Output Confusion Matrix

In [51]:
show_confusion_matrix(tp, fp, tn, fn)

b) Stem Plot in Matplotlib

In [52]:
MLE_parameters = get_MLE_features(X_train, y_train)
bernoulli_MLE_parameters = MLE_parameters[0:54]
class_zero, class_one = zip(*bernoulli_MLE_parameters)
In [53]:
plt.close('all')
f, (ax1) = plt.subplots(1, 1, figsize=(15, 6))
markerline, stemlines, baseline = ax1.stem(range(1, 55), class_zero, '-.')
plt.setp(baseline, 'color', 'g', 'linewidth', 2)
plt.setp(markerline, 'markerfacecolor', 'r')
plt.setp(stemlines, 'color', 'r')
ax1.set_xlabel("Dimensions")
ax1.set_ylabel("Bernoulli Parameters")
markerline, stemlines, baseline = ax1.stem(range(1, 55), class_one, '-')
plt.setp(baseline, 'color', 'g', 'linewidth', 2)
plt.setp(markerline, 'markerfacecolor', 'y')
plt.setp(stemlines, 'color', 'y','alpha', 0.5)
plt.legend(["Class 0", "Class 1"], loc='best', numpoints=2)
plt.title("Plot for Bernoulli Parameters when y = 0 (Red) and y = 1 (Yellow)")
plt.show()

Use the file spambase.names to make an observation about dimensions 16 and 52

The dimension 16 is the word frequency for "Free". For Class 0, the MLE estimate is 0.0911 as compard to for Class 1, the MLE estimate is 0.545. So, we can say that for Class 0 (not a spam mail) the likelihood of seeing the word free is 0.091 as compared to Class 1 (spam mail) where it is 0.545.

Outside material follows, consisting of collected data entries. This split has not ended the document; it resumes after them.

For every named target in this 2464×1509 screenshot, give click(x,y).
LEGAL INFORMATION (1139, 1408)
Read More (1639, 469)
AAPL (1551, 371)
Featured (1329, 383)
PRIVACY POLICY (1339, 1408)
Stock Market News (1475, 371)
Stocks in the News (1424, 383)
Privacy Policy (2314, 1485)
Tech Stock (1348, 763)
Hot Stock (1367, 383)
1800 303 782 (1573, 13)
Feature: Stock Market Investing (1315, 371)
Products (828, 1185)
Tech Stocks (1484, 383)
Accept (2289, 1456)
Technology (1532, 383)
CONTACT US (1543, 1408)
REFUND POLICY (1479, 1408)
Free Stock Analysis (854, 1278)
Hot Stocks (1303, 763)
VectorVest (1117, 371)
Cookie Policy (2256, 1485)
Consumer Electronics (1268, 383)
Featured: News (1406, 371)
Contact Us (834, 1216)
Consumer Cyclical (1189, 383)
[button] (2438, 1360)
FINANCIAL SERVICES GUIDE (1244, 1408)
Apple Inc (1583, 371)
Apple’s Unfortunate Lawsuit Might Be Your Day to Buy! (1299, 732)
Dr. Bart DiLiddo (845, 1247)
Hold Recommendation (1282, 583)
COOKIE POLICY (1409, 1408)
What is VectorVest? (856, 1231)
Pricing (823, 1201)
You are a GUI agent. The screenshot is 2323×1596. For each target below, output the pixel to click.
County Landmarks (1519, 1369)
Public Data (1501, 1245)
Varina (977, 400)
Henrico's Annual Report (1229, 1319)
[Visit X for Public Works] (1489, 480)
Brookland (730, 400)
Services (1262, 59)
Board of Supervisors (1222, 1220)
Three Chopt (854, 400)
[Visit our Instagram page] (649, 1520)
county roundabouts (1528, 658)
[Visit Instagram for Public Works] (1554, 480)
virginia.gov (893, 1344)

The dimension 52 is the char frequency for "!". For Class 0, the MLE estimate is 0.269 as compard to for Class 1, the MLE estimate is 0.833. So, we can say that for Class 0 (not a spam mail) the likelihood of seeing the word free is 0.269 as compared to Class 1 (spam mail) where it is 0.833.

Since the Bernoulli parameters are just the average number of documents that have X = x ("free" or "!") when y = 1 (or 0), we can say that given a spam mail, there is a higher probability for the occurrence of "!" and "free" as compared to a non-spam mail.